You can attempt to control parallelization at a micro level (as you're
doing) but it's generally a bad idea. Not only are you not taking full
advantage of your cluster, but you are not taking advantage of what
Hadoop is actually good at. In fact, it may not be possible to control
it exactly as you wish. Is there a reason why you need to control
things so strictly? Do you need exactly a multiple of the number of
nodes, or an approximation thereof? What is the rationale for wanting
to run only one task per node?

On Mon, May 10, 2010 at 10:07 AM, Corneliu-Tudor Vlad
<co...@ens-lyon.fr> wrote:
>
> Hello
>
> I am a new user of Hadoop and I have some trouble using Hadoop Streaming and
> the "-D mapred.tasktracker.map.tasks.maximum" option.
>
> I'm experimenting with an unmanaged application (C++) which I want to run
> over several nodes in 2 scenarious
> 1) the number of maps (input splits) is equal to the number of nodes
> 2) the number of maps is a multiple of the number of nodes (5, 10, 20, ...
>
> Initially, when running the tests in scenario 1 I would sometimes get 2
> process/node on half the nodes. However I fixed this by adding the directive
> -D mapred.tasktracker.map.tasks.maximum=1, so everything works fine.
>
> In the case of scenario 2 (more maps than nodes) this directive no longer
> works, always obtaining 2 processes/node. I tested the even with putting
> maximum=5 and I still get 2 processes/node.
>
> The entire command I use is:
>
> /usr/bin/time --format="-duration:\t%e |\t-MFaults:\t%F
> |\t-ContxtSwitch:\t%w" \
>  /opt/hadoop/bin/hadoop jar
> /opt/hadoop/contrib/streaming/hadoop-0.20.2-streaming.jar \
>  -D mapred.tasktracker.map.tasks.maximum=1 \
>  -D mapred.map.tasks=30 \
>  -D mapred.reduce.tasks=0 \
>  -D io.file.buffer.size=5242880 \
>  -libjars "/opt/hadoop/contrib/streaming/hadoop-7debug.jar" \
>  -input input/test553short \
>  -output out1 \
>  -mapper "/opt/jobdata/script_1k" \
>  -inputformat "me.MyInputFormat"
>
> I'm using is Debian Lenny x64, and Hadoop 0.20.2.
>
> My question is: why is this happening and how can I make it work properly
> (i.e. be able to limit exactly how many mappers I can have at 1 time per
> node)
>
> Thank you in advance,
> T
>
>

-- 
Eric Sammer
phone: +1-917-287-2675
twitter: esammer
data: www.cloudera.com

Re: Problem with Hadoop Streaming and -D mapred.tasktracker.map.tasks.maximum option

Posted by Corneliu-Tudor Vlad <co...@ens-lyon.fr>.

Hello

Thank you for the answer, it is a little clearer now. If you could  
point me to some additional reading, I will be grateful.

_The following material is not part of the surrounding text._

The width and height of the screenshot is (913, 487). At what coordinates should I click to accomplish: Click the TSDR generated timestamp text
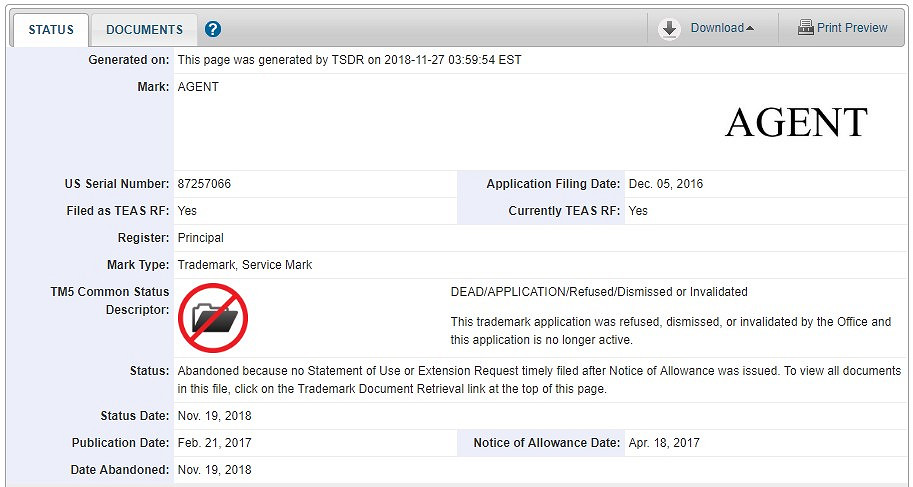(x=349, y=60)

In the meantime I created an issue on Jira [ MAPREDUCE-1781 ] and I  
both received answer there and provided insight on my objective.

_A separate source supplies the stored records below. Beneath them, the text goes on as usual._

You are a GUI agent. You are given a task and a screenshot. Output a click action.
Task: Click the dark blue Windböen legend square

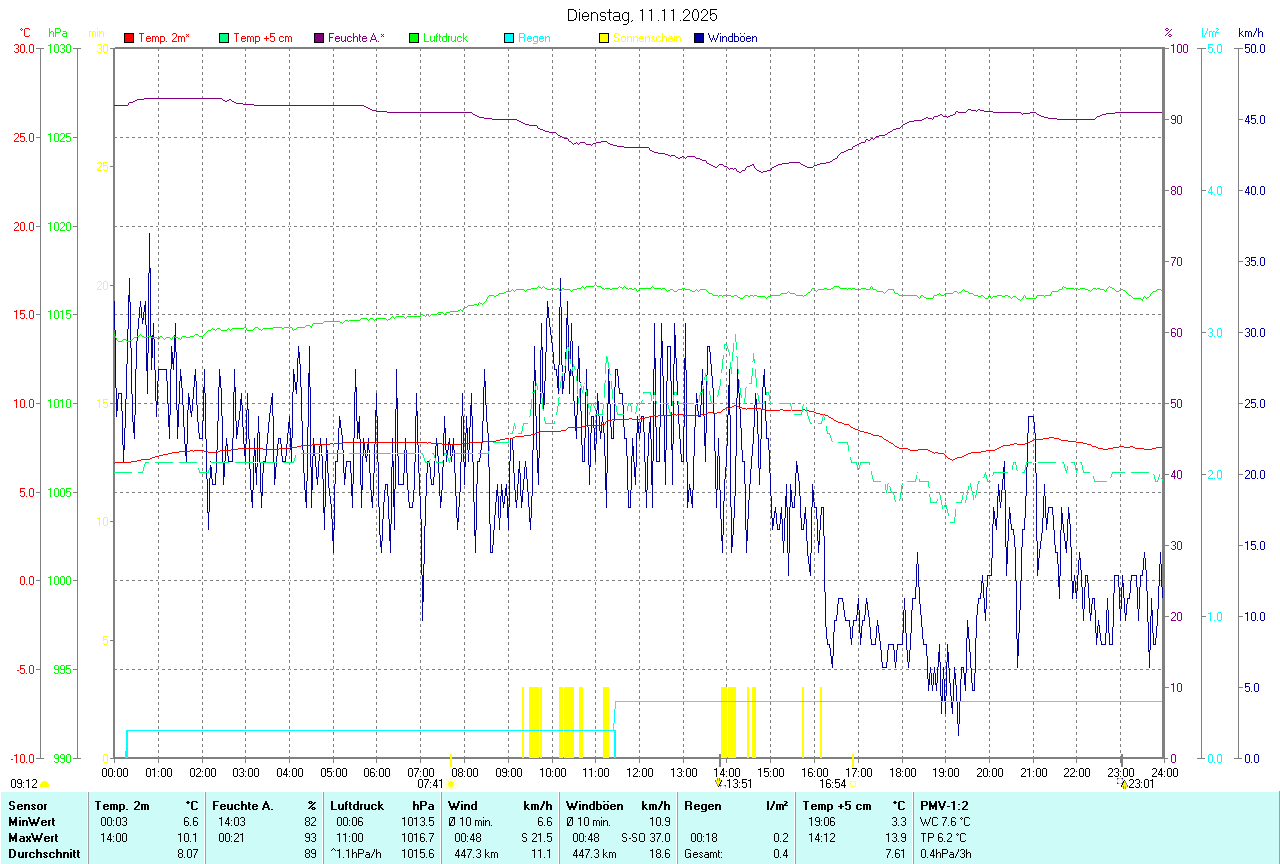point(699,38)
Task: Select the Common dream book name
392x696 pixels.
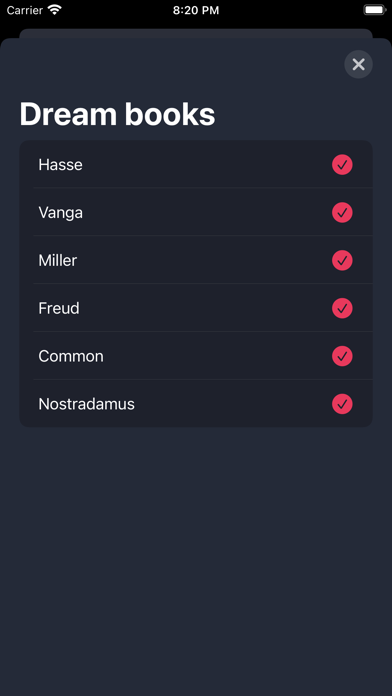Action: [71, 356]
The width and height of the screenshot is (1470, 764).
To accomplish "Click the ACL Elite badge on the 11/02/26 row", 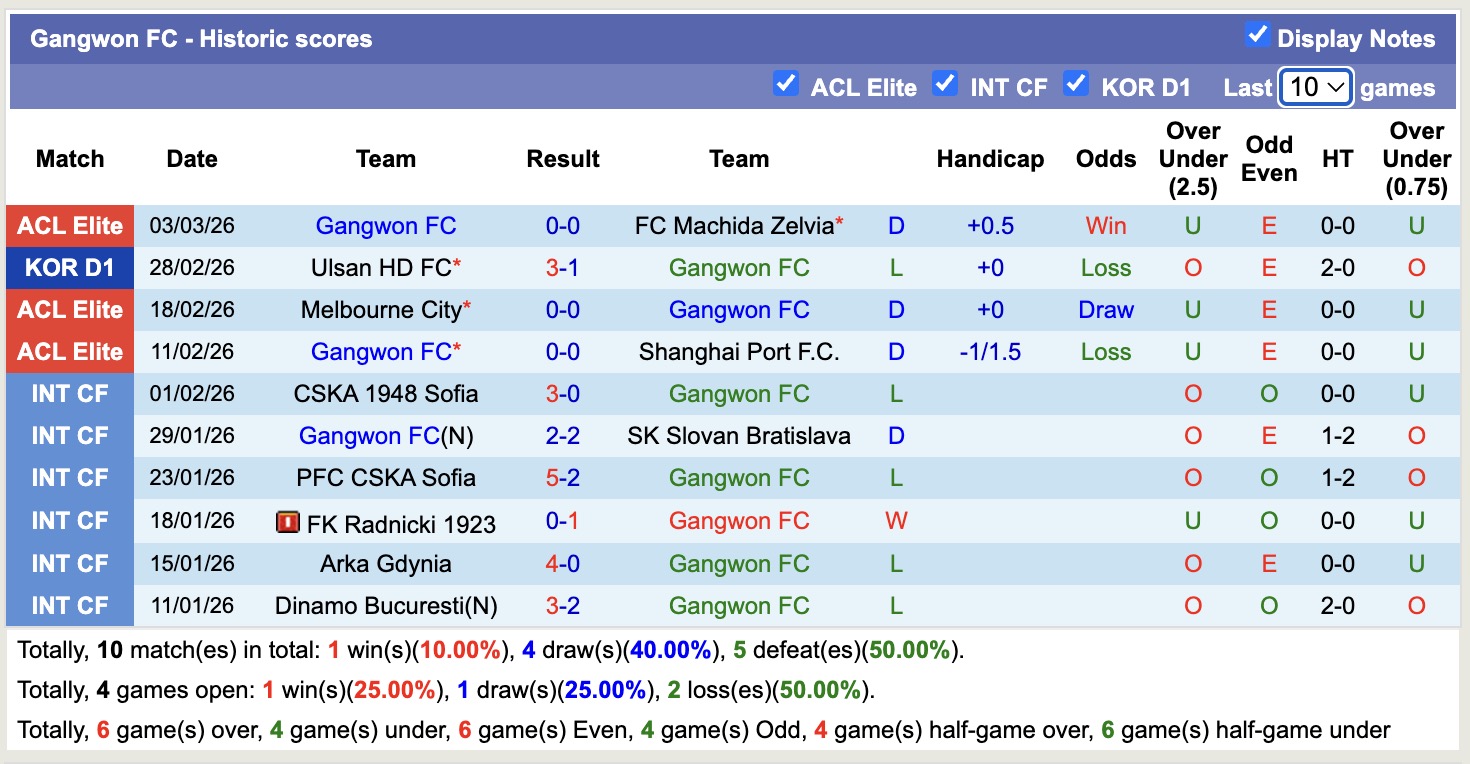I will (69, 351).
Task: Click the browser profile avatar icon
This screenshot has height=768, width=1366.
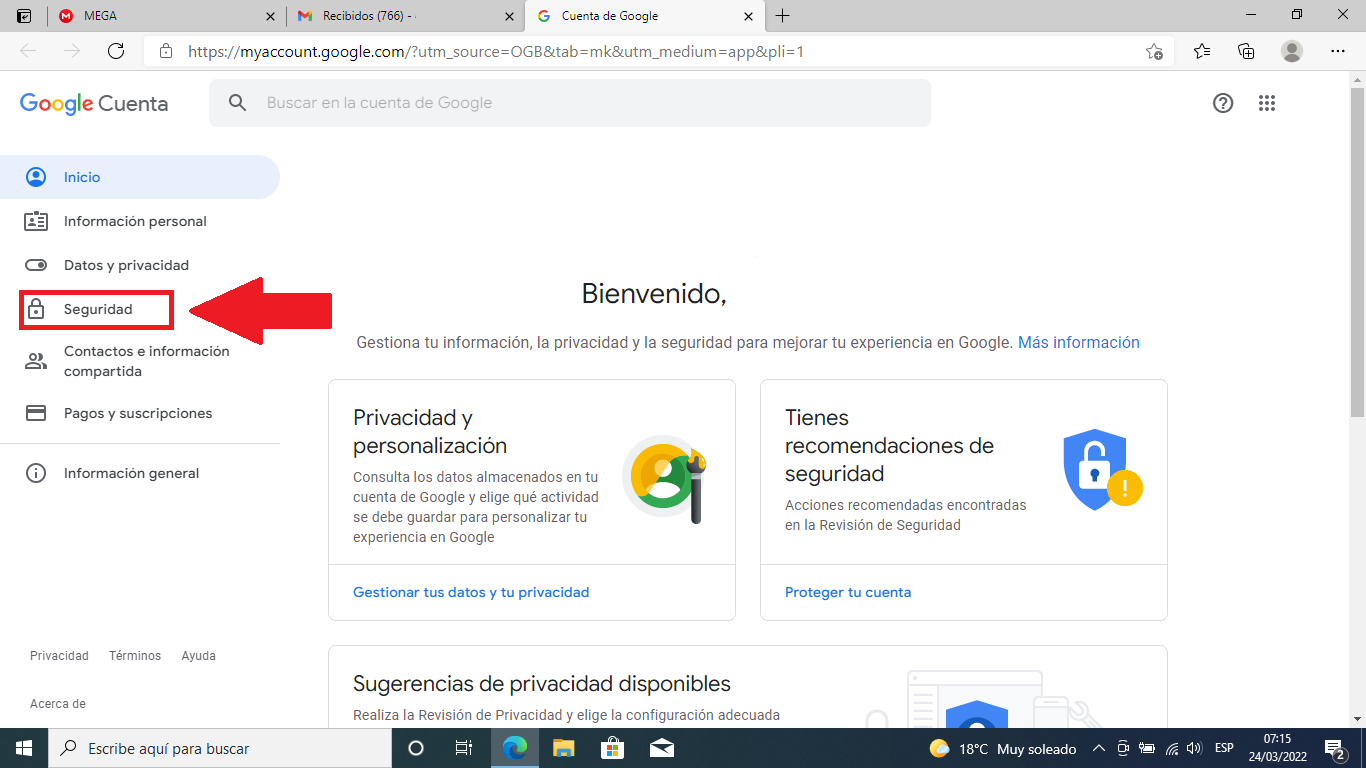Action: pyautogui.click(x=1292, y=51)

As I understand from both your answer and Hemanth's on Jira, I am  
using Hadoop in a non-standard way. The reason is that I am performing  
some test on the feasibility of using Hadoop as a parallelization  
framework for a highly-CPU & memory bounded application, but only from  
the point of view of the distributed computed, not multicore. That is  
why I only want 1 process at a time.

Additionally I will test it on a heterogenous datacenter, possibly  
with both dual cores and quads, thus even if I use 2 mappers at once,  
I won't fully use the power of the cluster (from what I understand).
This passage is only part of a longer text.